___ GIVEN RECORDS ___

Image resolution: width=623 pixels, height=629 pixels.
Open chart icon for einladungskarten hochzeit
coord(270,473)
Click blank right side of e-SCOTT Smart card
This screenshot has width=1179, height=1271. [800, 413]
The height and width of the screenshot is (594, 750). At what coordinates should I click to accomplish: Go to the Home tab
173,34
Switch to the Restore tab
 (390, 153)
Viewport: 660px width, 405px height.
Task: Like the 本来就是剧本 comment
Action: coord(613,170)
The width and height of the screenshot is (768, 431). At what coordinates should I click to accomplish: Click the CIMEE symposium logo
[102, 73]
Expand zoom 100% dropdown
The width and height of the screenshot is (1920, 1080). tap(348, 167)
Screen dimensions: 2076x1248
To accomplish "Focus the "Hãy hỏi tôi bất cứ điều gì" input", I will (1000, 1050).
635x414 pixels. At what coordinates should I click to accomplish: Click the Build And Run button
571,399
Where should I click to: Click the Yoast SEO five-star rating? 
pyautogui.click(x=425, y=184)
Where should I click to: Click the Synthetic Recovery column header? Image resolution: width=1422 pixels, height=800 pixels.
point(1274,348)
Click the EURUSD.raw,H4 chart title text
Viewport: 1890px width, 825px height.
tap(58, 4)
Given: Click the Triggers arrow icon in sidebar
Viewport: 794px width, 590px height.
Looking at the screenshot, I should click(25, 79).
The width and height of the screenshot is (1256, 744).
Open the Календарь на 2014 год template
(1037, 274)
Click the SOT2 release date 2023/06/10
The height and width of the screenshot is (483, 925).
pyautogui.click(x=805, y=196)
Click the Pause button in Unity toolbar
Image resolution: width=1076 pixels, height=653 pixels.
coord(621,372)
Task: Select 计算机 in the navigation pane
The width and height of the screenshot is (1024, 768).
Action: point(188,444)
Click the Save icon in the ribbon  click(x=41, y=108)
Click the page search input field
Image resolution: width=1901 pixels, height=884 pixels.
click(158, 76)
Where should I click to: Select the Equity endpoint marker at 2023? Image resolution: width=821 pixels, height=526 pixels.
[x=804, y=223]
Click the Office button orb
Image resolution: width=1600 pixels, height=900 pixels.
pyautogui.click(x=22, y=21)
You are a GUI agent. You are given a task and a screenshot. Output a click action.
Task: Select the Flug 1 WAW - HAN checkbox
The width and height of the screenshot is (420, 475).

___

The lines to return run from the one containing "You are a GUI" through the last line of the records above. Give them exactly and include nothing more.

You are a GUI agent. You are given a task and a screenshot. Output a click action.
Task: Select the Flug 1 WAW - HAN checkbox
The width and height of the screenshot is (420, 475).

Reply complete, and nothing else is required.